ENTRIES PROVIDED:
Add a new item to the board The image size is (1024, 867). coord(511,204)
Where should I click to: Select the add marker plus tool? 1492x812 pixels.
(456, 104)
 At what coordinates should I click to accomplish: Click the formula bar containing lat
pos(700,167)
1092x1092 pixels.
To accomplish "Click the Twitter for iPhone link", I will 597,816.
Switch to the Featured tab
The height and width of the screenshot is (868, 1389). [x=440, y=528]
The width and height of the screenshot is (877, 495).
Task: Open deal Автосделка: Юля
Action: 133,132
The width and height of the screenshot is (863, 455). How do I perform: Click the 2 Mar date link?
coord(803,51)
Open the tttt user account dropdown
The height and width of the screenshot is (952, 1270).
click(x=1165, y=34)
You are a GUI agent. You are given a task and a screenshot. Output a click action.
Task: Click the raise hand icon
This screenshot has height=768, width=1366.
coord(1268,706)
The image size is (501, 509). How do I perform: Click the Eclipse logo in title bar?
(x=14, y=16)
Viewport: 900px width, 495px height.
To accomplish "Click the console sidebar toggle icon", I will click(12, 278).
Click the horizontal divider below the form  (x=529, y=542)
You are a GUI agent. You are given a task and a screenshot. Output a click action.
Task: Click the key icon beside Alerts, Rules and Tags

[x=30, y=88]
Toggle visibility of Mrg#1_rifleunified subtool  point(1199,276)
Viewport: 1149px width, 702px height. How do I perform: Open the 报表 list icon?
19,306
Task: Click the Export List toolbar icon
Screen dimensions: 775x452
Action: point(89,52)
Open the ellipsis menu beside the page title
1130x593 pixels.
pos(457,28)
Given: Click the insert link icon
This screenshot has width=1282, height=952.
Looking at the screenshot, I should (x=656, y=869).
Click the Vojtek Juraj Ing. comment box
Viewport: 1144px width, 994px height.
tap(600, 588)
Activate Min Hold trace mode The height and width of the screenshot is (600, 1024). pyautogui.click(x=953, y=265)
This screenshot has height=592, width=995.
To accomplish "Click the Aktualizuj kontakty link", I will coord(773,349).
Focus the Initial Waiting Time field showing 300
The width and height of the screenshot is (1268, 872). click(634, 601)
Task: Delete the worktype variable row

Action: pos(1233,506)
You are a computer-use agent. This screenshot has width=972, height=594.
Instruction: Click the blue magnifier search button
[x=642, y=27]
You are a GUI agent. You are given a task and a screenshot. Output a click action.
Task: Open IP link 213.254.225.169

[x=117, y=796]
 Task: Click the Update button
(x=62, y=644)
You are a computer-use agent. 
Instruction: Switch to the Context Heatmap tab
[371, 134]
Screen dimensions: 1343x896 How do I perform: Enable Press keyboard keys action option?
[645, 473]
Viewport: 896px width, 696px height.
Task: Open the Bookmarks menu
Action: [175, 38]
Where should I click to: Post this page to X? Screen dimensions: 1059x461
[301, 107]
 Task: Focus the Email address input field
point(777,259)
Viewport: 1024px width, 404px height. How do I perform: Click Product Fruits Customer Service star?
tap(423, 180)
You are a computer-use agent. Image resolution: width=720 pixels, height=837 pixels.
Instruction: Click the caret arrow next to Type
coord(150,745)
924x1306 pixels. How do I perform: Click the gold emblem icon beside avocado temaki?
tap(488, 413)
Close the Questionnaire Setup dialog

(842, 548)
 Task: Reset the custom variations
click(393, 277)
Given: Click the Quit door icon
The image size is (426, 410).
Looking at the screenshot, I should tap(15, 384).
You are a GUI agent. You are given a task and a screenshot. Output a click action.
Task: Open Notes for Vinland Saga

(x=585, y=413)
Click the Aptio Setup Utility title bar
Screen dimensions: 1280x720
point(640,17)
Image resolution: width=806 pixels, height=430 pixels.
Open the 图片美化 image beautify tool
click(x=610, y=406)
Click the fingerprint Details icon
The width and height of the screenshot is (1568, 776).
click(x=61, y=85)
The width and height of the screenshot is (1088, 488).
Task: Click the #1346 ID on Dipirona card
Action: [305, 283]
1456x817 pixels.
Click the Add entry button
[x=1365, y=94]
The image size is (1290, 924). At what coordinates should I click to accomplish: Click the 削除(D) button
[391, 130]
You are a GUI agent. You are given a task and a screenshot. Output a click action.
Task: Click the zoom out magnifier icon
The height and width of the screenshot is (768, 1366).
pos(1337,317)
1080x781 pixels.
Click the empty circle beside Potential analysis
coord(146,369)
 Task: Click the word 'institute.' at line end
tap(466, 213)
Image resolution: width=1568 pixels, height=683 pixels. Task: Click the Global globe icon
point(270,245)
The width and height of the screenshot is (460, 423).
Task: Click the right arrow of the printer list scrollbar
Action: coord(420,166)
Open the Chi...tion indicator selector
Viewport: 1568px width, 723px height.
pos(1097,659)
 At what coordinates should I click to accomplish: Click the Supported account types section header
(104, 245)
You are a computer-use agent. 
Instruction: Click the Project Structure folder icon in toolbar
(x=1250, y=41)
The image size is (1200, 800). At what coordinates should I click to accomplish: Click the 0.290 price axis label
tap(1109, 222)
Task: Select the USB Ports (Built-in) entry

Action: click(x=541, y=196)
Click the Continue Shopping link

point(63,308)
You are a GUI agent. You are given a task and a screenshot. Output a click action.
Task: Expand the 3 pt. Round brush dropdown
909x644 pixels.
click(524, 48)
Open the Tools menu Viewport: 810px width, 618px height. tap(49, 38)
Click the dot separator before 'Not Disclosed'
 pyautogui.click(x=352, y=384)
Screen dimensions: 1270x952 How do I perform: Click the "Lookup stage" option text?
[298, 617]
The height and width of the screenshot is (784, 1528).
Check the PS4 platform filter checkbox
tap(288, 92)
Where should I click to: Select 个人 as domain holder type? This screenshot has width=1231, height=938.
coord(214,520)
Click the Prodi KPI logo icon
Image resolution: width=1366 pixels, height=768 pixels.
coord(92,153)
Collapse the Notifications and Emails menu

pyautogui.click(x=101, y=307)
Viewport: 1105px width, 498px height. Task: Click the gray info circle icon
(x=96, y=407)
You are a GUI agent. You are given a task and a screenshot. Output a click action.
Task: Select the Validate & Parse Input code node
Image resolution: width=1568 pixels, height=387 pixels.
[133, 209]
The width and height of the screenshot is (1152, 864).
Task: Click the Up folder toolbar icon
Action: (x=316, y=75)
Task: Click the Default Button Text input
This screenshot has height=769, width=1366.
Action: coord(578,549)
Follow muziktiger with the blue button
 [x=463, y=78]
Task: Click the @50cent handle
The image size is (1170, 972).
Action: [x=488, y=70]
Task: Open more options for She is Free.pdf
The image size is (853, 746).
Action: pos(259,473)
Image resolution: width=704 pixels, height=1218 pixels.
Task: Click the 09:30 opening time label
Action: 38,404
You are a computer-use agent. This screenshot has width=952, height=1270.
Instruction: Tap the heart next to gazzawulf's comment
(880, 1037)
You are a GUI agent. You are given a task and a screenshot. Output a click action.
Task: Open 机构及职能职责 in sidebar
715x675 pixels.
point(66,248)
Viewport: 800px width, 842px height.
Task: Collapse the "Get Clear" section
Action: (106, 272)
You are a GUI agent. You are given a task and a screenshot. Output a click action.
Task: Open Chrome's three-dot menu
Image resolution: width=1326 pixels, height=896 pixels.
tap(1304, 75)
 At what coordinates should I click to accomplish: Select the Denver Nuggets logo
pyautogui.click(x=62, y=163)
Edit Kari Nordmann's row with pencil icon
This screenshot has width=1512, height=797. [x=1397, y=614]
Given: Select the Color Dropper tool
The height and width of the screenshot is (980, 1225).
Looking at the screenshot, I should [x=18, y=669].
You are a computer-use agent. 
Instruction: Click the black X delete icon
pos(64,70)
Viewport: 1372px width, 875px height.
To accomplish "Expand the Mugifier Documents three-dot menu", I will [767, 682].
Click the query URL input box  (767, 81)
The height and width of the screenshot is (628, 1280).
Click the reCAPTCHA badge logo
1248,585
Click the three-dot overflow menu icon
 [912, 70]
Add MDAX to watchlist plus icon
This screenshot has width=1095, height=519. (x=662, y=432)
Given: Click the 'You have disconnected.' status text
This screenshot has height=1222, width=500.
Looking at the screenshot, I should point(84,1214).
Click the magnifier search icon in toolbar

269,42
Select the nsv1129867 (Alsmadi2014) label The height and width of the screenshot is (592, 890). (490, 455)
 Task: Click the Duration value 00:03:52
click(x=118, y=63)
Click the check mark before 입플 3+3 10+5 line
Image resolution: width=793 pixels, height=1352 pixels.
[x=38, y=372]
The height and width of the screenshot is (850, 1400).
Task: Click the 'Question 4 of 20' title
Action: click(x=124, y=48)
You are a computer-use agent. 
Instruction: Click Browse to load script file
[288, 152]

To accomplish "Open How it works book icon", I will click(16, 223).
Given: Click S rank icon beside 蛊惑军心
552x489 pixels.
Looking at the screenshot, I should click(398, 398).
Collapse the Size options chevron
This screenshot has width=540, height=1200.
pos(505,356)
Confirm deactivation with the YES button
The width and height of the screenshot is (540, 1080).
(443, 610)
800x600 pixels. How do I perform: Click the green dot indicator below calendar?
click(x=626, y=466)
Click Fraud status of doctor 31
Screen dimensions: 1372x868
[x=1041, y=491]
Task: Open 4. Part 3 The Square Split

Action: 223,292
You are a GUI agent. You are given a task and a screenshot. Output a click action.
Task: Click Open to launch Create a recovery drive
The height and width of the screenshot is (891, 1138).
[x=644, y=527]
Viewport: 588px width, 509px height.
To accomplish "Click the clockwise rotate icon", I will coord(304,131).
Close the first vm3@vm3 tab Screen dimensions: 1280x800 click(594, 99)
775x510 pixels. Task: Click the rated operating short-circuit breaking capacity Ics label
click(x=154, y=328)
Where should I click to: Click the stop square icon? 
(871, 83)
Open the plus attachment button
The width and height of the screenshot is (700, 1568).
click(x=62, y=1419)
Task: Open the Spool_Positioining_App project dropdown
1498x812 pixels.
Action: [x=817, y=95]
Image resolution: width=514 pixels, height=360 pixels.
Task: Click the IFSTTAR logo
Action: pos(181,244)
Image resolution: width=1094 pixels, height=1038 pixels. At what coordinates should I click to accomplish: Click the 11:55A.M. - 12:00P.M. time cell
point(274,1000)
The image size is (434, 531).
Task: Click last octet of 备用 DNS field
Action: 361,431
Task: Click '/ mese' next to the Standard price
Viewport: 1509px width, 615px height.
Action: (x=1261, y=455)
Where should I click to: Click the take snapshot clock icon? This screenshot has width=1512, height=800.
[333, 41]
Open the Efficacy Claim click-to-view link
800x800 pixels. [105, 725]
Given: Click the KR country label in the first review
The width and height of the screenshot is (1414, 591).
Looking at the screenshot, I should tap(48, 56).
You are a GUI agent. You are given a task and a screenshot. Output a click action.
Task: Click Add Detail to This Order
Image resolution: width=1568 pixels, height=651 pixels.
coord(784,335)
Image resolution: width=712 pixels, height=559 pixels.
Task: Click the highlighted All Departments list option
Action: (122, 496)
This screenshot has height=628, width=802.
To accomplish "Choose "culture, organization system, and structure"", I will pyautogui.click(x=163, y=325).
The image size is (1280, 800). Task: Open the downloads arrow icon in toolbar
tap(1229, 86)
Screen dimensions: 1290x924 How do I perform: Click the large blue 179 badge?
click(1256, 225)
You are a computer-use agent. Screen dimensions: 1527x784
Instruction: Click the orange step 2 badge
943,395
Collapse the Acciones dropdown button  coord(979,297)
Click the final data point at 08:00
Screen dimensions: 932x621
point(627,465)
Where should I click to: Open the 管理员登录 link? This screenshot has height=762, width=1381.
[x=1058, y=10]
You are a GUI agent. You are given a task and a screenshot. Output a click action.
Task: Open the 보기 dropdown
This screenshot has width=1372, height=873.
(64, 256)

WORK INSTRUCTIONS:
Repeat the lines from the one containing "Collapse the Acciones" up to and including the one containing "[x=1058, y=10]", unchanged.

ANSWER TO THIS EXERCISE:
Collapse the Acciones dropdown button  coord(979,297)
Click the final data point at 08:00
Screen dimensions: 932x621
point(627,465)
Where should I click to: Open the 管理员登录 link? This screenshot has height=762, width=1381.
[x=1058, y=10]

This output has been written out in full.